BEGIN DATA SUPPLIED
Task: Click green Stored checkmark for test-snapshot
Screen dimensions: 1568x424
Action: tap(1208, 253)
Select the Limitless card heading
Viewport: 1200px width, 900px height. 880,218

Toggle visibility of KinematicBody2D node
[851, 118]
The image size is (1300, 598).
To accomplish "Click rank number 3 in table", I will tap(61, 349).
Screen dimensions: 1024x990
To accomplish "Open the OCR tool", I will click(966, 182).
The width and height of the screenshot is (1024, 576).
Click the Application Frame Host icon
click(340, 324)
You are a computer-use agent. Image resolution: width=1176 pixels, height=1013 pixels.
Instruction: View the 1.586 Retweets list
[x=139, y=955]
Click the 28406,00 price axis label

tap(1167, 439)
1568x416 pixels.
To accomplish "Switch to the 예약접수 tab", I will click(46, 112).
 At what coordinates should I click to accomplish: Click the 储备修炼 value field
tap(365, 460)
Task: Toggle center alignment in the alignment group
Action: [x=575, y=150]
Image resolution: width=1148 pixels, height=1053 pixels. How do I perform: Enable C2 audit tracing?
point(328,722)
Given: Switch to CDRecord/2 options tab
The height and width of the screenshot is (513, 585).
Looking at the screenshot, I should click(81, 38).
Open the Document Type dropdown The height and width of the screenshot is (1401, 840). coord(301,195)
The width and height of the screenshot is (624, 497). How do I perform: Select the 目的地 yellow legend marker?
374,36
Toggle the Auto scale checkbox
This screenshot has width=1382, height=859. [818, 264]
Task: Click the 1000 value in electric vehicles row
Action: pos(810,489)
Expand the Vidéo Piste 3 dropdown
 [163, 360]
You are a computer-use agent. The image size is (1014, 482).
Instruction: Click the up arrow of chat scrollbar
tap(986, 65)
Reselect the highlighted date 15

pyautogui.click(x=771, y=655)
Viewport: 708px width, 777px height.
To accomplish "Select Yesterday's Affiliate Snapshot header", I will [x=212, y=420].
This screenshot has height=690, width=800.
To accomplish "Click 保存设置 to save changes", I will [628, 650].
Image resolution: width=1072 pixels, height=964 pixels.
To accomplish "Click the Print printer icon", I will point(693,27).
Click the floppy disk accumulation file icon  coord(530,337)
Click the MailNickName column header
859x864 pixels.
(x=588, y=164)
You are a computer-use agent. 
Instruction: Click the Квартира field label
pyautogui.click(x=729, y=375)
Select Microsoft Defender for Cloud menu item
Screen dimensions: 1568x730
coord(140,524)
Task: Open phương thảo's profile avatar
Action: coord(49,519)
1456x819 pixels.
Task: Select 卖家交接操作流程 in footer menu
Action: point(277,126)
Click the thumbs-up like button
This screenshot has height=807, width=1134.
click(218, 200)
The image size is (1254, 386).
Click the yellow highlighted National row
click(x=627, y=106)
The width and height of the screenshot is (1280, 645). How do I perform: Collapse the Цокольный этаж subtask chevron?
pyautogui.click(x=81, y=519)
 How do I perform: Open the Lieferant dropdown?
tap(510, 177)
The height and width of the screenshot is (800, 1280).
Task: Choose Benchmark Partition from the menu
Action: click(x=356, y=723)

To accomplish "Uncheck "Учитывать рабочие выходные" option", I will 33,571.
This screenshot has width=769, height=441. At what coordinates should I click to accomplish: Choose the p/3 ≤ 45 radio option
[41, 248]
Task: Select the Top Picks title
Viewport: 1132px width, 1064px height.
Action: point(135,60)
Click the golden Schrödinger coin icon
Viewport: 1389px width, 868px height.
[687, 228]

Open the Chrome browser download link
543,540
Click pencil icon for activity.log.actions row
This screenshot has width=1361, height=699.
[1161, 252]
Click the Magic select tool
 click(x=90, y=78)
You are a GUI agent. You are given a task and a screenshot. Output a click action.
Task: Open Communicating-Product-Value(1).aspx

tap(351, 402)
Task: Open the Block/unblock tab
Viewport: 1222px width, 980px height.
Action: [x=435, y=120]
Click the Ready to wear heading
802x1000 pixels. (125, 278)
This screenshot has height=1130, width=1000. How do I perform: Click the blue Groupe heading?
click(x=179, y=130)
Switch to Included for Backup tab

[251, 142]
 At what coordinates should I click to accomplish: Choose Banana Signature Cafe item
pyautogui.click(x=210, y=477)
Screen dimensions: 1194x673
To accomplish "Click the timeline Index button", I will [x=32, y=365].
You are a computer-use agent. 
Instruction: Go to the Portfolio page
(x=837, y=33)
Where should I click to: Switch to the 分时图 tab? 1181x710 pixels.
END DATA SUPPLIED
## TASK STATEMENT
Could you transcribe the entries above word for word, from the line with "Screen dimensions: 1568x424" down to the line with "Given: Switch to CDRecord/2 options tab", keeping both?

## COMPLETED EXERCISE
Screen dimensions: 1568x424
Action: tap(1208, 253)
Select the Limitless card heading
Viewport: 1200px width, 900px height. 880,218

Toggle visibility of KinematicBody2D node
[851, 118]
The image size is (1300, 598).
To accomplish "Click rank number 3 in table", I will tap(61, 349).
Screen dimensions: 1024x990
To accomplish "Open the OCR tool", I will click(966, 182).
The width and height of the screenshot is (1024, 576).
Click the Application Frame Host icon
click(340, 324)
You are a computer-use agent. Image resolution: width=1176 pixels, height=1013 pixels.
Instruction: View the 1.586 Retweets list
[x=139, y=955]
Click the 28406,00 price axis label

tap(1167, 439)
1568x416 pixels.
To accomplish "Switch to the 예약접수 tab", I will click(46, 112).
 At what coordinates should I click to accomplish: Click the 储备修炼 value field
tap(365, 460)
Task: Toggle center alignment in the alignment group
Action: [x=575, y=150]
Image resolution: width=1148 pixels, height=1053 pixels. How do I perform: Enable C2 audit tracing?
point(328,722)
Given: Switch to CDRecord/2 options tab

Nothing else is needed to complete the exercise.